The public will eventually be able to enter search queries into this database. Ohio’s Chief Justice, Maureen O’Connor, helped lead the work to this new agreement. Due to age limits in Ohio’s judicial system, she has less than two years left in the chief justice position, and is not allowed to run for re-election.

Currently, OhioSentencingData.info is a website that is preparing for the information to be made public, and they asked a few questions as example queries:

  • What sentence did courts impose for each felony offender?
  • How many people were sentenced to a specific felony offense this year?
  • How many people were placed on community supervision?
  • How many people were found guilty (weren’t sentenced)?
  • How many sentences are imposed as a result of a plea bargain?

The move to have aggregate data began in 1999, when Ohio’s Supreme Court had a racial fairness commission. This commission called for a sentencing database “to gather concrete information about the fairness and proportionality of criminal sentences.”

O’Connor expects some of the main groups accessing the database will be journalists, researchers from universities, and criminal justice students. She said that the database will have detailed information about the people receiving different types of sentences, saying “It will be even more fine-tuned. African American men, with this kind of record, this level of education, this level of employment, who lives here, etc. You put all those variables in, and you get a much more accurate response.”

Ohio has 244 common pleas judges, and so far, 34 have volunteered to take part in the sentencing database program. Ohio will be the first state in the U.S. with a criminal sentencing database.
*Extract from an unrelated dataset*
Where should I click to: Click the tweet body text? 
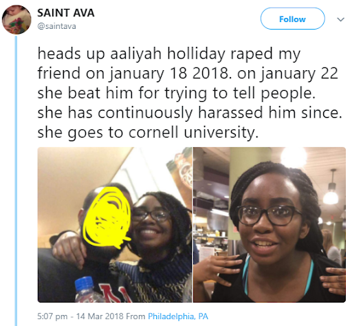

O’Connor that people will not be able to search for sentences from specific judges – that is, people will not be able to see if one particular judge imparts unequal sentences, or disproportionately favors one ethnic group over another.

There are legal scholars who have raised concerns about the use of the database. Some have suggested that such queries will give people the wrong idea, that racist treatment in the criminal justice system is centered in the judiciary – rather than being based in which people police arrest, which cases prosecutors choose to take to court, and which criminal lawyers are able to get plea agreements.